Printing a PDF should be simple, but many people end up with cropped text, blank pages, or scaled content that doesn't match the original layout. Here's how to print PDFs correctly every time.
Common PDF Printing Problems
- Content cut off at edges — margins don't match the paper size
- Blank pages printing — the PDF has blank pages baked in
- Tiny or huge output — incorrect scaling applied automatically
- Wrong page orientation — landscape content printing in portrait
- Colors look different — RGB vs CMYK color space mismatch
Understanding the cause makes the fix straightforward.
Step 1: Check Print Settings Before You Print
Always open the print dialog and review these settings before printing:
- Paper size — match the PDF's page size (usually A4 or Letter)

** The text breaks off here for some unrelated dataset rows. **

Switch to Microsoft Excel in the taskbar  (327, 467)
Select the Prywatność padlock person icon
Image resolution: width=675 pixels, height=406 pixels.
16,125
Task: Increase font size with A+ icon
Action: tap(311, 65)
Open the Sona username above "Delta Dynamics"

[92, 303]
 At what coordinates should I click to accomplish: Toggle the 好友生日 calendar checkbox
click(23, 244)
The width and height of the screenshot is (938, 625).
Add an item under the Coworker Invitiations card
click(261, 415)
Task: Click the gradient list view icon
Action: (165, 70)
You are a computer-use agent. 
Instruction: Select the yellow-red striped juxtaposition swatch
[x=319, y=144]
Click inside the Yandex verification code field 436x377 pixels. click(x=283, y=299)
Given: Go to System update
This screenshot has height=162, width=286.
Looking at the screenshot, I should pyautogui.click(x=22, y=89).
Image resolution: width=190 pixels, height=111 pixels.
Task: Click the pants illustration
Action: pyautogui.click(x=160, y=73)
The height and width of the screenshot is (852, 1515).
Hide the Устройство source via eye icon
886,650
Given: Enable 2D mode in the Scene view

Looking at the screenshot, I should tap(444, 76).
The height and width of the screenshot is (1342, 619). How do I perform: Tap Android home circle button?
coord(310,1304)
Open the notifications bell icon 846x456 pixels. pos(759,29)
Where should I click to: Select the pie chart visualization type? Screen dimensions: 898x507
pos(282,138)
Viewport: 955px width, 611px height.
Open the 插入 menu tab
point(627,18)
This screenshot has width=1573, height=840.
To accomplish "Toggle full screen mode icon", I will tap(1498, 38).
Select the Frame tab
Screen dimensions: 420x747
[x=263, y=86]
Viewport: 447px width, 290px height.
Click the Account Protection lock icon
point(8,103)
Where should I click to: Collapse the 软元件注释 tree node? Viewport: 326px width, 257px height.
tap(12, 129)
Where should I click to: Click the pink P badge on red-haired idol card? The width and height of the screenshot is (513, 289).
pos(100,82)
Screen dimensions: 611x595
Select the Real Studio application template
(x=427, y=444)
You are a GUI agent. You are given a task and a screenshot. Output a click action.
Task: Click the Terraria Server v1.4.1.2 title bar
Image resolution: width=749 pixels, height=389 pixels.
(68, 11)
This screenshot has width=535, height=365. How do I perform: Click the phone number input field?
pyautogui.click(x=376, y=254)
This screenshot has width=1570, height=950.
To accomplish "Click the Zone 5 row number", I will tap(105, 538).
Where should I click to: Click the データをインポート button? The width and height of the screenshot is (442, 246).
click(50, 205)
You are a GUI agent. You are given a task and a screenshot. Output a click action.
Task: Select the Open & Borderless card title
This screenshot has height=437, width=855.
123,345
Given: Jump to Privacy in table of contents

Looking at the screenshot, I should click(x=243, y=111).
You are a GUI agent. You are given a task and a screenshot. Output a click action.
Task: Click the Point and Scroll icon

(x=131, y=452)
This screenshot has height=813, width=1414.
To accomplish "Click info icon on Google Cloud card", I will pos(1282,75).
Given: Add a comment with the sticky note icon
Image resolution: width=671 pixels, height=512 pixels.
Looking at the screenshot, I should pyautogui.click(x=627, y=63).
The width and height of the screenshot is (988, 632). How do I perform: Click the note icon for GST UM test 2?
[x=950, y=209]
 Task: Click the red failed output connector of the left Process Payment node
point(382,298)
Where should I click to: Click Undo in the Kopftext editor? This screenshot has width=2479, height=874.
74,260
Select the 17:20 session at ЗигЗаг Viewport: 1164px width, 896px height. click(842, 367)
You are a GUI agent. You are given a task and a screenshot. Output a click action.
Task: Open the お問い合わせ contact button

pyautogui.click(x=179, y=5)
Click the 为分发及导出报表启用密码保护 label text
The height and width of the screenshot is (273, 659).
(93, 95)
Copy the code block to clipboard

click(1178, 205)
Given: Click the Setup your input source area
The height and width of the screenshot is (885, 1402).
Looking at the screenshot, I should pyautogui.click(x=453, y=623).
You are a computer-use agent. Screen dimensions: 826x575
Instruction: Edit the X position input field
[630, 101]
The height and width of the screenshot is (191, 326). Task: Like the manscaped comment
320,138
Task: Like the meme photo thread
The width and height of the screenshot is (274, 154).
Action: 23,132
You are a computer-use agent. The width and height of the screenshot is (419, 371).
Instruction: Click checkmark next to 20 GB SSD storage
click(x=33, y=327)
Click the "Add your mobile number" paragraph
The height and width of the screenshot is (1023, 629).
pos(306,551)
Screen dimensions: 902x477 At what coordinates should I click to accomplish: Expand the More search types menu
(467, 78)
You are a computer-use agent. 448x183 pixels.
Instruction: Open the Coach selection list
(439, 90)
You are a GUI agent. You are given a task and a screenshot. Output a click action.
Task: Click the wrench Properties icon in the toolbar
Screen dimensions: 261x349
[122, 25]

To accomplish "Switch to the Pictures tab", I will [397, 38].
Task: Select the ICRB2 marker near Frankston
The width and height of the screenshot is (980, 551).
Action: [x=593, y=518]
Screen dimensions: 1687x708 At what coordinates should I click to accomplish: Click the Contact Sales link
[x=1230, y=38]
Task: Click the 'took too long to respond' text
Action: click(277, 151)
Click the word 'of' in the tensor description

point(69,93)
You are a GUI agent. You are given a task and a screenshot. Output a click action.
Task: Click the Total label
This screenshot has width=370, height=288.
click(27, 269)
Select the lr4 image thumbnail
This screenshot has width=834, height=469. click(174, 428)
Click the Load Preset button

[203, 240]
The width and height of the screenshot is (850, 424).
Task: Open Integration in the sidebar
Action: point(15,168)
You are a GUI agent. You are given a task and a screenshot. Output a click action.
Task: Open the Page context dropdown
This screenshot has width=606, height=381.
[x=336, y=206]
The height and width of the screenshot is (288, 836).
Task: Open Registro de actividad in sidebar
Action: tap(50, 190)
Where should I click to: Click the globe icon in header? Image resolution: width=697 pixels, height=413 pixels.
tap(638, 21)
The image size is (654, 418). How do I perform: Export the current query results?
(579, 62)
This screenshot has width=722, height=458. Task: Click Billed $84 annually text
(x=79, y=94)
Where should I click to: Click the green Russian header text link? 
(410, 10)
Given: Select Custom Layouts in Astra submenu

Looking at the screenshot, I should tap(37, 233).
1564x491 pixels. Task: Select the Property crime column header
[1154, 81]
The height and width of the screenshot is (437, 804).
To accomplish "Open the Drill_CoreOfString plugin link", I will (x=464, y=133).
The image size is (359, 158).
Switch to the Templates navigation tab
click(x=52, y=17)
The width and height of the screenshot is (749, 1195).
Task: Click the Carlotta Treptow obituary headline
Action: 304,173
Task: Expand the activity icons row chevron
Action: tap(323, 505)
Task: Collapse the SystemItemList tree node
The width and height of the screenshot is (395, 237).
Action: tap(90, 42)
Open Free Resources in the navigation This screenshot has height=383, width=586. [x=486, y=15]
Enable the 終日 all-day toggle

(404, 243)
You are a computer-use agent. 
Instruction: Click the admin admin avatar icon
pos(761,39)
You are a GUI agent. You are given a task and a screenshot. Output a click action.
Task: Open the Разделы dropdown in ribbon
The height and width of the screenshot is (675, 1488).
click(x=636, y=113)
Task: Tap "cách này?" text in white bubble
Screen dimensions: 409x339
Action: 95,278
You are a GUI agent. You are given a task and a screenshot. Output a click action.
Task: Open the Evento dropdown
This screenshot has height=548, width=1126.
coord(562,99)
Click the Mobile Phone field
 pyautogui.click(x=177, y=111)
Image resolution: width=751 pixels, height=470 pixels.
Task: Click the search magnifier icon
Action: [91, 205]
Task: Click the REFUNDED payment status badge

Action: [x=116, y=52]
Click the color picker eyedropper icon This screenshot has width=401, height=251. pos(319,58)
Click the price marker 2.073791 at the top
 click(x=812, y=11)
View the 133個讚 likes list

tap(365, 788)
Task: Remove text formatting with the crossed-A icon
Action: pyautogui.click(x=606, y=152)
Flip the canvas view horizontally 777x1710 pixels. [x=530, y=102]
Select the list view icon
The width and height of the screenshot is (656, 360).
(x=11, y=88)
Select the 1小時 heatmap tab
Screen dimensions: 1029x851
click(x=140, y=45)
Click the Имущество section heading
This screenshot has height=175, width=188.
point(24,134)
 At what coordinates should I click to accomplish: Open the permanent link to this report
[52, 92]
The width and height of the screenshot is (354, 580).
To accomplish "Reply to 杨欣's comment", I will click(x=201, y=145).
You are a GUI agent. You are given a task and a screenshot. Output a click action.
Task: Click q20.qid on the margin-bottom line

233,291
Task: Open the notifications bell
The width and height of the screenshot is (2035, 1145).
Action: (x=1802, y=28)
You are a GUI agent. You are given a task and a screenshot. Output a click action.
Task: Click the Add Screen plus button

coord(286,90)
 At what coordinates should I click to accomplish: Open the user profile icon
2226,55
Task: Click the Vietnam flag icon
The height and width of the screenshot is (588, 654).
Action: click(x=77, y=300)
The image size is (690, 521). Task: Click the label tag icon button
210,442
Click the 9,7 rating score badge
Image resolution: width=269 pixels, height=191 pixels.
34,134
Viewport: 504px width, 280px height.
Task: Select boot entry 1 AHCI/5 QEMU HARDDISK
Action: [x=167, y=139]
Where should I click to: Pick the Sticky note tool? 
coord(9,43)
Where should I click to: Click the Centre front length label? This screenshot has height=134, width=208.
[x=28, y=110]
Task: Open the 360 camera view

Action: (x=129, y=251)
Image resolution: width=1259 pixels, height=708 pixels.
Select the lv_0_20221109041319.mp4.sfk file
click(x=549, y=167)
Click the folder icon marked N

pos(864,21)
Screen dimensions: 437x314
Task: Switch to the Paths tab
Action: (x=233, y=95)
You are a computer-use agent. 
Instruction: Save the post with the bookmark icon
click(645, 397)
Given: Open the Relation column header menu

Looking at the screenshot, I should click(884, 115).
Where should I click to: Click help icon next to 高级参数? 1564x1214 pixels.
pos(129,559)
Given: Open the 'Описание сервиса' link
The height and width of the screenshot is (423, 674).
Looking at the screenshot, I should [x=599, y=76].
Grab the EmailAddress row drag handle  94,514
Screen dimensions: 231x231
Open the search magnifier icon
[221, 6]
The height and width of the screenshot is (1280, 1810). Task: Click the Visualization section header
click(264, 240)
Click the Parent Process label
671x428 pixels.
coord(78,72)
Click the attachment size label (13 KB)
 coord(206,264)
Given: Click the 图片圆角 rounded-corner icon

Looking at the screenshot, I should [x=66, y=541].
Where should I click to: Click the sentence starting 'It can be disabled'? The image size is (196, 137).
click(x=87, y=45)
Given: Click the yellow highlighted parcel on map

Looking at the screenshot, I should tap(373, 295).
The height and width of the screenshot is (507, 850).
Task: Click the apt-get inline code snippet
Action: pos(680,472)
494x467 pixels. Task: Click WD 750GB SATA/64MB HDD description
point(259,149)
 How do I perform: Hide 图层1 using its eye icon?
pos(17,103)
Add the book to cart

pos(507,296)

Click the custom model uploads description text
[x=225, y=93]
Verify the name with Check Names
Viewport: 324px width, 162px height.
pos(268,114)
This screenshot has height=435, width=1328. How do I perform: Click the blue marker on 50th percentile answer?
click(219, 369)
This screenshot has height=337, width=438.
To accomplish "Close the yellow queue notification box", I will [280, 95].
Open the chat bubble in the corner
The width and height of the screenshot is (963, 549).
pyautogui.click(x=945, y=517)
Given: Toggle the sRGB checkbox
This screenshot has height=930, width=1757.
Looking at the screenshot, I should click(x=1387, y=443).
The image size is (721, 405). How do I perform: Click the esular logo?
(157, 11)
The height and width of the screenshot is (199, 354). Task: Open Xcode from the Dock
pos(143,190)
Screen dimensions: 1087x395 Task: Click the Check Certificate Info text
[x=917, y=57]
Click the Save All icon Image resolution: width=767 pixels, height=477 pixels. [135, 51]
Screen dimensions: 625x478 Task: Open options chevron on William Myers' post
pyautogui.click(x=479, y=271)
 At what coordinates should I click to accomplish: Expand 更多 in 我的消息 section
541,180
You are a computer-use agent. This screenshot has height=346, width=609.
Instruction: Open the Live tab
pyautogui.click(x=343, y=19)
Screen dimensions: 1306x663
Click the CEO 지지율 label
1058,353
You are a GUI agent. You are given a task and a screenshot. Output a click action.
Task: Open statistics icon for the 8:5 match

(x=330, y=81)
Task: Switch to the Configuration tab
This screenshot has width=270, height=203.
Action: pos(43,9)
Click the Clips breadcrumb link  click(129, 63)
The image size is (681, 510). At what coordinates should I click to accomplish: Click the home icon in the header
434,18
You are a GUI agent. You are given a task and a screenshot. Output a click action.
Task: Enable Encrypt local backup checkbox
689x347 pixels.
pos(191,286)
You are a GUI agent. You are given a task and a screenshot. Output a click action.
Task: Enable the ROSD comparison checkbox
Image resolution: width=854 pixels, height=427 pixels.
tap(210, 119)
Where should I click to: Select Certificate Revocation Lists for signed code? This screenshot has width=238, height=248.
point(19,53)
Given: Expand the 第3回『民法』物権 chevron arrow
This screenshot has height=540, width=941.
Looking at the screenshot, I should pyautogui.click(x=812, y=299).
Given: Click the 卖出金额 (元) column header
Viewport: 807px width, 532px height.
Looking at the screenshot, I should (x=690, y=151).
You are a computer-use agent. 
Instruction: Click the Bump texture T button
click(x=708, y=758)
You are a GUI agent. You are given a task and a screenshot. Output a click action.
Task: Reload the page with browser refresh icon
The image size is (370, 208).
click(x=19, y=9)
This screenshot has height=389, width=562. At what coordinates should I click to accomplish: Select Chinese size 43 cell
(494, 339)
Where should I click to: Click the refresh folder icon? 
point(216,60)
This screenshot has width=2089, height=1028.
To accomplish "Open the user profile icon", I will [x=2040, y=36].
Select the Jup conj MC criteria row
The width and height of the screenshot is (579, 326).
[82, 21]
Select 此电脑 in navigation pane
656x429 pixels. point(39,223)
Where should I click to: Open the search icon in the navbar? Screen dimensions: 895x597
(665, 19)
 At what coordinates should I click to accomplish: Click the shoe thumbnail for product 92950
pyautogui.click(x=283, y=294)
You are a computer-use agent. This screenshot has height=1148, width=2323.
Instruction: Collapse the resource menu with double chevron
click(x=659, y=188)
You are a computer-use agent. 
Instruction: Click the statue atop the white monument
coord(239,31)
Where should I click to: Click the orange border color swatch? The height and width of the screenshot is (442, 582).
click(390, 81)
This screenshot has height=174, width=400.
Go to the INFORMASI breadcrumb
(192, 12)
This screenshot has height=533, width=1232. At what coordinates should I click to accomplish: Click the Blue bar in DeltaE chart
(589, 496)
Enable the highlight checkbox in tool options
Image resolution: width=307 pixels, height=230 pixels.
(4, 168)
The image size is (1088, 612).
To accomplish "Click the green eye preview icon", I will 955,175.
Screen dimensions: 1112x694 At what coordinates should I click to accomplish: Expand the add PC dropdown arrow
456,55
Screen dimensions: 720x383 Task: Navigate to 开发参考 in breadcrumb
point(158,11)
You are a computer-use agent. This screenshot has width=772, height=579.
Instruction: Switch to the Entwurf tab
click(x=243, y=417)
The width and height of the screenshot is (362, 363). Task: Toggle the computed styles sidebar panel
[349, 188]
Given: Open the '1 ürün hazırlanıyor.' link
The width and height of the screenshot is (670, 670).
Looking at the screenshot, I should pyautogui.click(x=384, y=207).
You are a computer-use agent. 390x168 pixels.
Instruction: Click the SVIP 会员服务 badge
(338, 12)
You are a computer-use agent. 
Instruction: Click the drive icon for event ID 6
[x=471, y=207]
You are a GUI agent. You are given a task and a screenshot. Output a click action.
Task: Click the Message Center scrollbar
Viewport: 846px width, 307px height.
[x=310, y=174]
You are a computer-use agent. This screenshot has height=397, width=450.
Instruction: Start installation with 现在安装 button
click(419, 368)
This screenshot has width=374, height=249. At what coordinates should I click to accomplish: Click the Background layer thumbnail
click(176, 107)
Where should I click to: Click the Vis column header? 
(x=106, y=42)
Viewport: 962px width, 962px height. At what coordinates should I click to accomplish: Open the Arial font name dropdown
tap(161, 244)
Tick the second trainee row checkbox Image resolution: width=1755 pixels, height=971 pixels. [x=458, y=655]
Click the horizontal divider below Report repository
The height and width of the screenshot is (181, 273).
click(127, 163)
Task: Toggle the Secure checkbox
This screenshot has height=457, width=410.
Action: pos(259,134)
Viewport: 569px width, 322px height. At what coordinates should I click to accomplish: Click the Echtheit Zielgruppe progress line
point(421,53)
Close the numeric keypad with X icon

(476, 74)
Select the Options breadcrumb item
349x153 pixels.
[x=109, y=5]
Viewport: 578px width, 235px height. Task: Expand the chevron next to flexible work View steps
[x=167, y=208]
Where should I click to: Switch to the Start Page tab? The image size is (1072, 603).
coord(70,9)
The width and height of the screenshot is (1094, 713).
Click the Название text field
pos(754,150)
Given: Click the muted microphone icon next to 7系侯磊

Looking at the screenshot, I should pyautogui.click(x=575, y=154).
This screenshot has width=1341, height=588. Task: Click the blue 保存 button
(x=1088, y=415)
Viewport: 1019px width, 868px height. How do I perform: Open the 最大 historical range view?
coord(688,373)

- Orientation — select Portrait or Landscape to match the document
- Scaling — set to "Actual size" or 100% to avoid distortion
- Page range — specify only the pages you need to avoid wasting paper
Step 2: Use "Actual Size" for Documents
Printers often default to "Fit to page," which shrinks content slightly. For business documents, contracts, and forms, always choose Actual Size (100%) to preserve the original layout and font sizes.
Step 3: Rotate Before Printing if Needed
If your document's pages are rotated incorrectly, fix them before printing. Docento.app lets you rotate pages within the PDF directly in your browser — see how to rotate a PDF page for a quick walkthrough.
Step 4: Print Multiple Pages Per Sheet
For reference materials or handouts, most print dialogs support printing 2, 4, or even 6 pages per sheet. This is under "Layout" or "Multiple" in your print settings.
Step 5: Preview Before Printing
Always use Print Preview to check the layout before sending to the printer. What you see in preview is exactly what will print.
Printing Forms You've Filled Out
If you've filled out a PDF form digitally using Docento.app, export the completed PDF first, then print it. This ensures your text fields and signatures appear correctly on paper. For form-filling tips, see how to fill out a PDF form.
Reducing PDF File Size Before Printing
Large, high-resolution PDFs can slow down or crash some printers. If you're having trouble, compress the PDF first — see how to reduce PDF file size.